» **Exercise description**: Report every line in the records below that holds the word "agent".

» **Available data**:
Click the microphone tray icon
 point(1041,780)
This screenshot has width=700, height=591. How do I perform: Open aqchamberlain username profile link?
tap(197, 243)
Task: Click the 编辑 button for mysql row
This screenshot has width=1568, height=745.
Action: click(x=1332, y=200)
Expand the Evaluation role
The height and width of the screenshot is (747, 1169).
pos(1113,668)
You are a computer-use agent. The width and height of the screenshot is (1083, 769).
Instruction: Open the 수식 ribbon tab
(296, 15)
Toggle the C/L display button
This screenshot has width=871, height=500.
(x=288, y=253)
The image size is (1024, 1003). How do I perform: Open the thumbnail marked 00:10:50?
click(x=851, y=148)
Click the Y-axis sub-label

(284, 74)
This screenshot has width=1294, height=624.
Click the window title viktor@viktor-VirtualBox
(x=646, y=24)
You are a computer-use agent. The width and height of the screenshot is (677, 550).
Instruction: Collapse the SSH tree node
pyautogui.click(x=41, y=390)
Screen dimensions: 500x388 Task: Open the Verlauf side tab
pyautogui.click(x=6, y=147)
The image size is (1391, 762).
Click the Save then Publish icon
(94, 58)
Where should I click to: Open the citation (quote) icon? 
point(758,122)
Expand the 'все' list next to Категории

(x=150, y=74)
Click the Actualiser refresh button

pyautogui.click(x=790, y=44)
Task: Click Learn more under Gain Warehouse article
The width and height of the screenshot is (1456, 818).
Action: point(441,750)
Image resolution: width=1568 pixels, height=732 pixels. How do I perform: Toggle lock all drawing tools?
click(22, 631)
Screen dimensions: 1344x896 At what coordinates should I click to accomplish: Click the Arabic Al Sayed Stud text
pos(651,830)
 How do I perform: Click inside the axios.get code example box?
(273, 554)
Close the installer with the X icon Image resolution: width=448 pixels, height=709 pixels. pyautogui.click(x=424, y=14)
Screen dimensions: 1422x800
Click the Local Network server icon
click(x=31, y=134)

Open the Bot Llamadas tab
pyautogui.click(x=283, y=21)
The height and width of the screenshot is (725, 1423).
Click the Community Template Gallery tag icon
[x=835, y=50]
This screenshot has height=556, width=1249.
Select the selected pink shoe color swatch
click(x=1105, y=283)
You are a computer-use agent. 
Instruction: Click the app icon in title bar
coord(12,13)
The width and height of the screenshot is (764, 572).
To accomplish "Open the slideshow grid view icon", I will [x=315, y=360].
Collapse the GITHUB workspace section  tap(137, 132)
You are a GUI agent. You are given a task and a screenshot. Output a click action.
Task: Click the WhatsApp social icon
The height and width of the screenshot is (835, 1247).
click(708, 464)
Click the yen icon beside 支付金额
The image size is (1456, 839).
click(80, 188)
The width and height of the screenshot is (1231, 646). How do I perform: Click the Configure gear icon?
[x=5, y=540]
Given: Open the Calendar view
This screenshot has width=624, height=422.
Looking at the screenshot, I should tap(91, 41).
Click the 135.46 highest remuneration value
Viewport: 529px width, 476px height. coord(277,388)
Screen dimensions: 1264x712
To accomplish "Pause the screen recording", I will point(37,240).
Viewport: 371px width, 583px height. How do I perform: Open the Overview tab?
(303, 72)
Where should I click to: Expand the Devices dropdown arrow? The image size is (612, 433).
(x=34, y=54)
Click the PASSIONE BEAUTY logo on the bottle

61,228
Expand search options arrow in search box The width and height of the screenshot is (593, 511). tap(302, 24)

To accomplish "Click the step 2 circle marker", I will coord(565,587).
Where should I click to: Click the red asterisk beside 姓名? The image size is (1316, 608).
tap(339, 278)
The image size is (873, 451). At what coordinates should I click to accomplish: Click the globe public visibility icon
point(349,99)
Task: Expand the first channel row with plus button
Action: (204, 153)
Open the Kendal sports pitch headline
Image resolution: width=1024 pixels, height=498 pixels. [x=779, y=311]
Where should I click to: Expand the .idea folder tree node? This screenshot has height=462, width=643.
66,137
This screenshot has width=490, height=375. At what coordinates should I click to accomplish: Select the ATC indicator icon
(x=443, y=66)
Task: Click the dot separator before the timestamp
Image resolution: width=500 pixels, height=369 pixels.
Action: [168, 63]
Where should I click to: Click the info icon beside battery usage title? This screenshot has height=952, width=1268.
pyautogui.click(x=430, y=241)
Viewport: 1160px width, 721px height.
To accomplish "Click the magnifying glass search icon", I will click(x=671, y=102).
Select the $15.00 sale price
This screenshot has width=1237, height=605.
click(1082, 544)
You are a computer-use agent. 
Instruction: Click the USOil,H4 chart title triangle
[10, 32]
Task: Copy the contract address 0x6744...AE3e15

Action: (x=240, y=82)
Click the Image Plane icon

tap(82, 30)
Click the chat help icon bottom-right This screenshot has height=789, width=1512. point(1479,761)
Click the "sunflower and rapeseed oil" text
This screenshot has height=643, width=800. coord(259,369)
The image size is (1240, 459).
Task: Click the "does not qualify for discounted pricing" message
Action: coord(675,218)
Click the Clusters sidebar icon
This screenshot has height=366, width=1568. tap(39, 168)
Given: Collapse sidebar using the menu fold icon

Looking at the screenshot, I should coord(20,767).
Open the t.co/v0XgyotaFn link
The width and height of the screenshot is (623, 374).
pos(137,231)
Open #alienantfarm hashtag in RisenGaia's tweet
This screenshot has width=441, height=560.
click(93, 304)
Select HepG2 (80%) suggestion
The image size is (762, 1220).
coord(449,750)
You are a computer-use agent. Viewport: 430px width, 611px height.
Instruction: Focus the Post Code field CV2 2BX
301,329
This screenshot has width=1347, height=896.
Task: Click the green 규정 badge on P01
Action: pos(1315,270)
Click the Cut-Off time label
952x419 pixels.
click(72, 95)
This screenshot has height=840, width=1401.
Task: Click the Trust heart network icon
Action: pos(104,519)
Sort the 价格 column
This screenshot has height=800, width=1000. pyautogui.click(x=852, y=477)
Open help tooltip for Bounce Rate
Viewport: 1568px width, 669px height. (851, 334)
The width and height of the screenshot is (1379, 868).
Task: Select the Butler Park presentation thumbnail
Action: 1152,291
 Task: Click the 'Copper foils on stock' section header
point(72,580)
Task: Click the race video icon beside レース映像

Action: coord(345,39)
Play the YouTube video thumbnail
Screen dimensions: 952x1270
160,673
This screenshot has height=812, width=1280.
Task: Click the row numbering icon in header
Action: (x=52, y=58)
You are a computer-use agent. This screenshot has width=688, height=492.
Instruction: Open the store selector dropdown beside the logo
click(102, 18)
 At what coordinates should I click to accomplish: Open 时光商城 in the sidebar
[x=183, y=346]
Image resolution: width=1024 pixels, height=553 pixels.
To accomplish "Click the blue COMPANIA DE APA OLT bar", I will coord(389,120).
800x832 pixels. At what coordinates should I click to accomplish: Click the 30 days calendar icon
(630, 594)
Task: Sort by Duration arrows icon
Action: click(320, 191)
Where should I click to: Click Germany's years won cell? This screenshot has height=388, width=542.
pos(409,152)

» **Exercise result**:
You are a computer-use agent. The width and height of the screenshot is (1083, 769).
You are a computer-use agent. The width and height of the screenshot is (677, 550).
You are a computer-use agent. 
You are a GUI agent. You are given a task and a screenshot. Output a click action.
You are a computer-use agent. 
You are a computer-use agent. Viewport: 430px width, 611px height.
You are a computer-use agent. This screenshot has width=688, height=492.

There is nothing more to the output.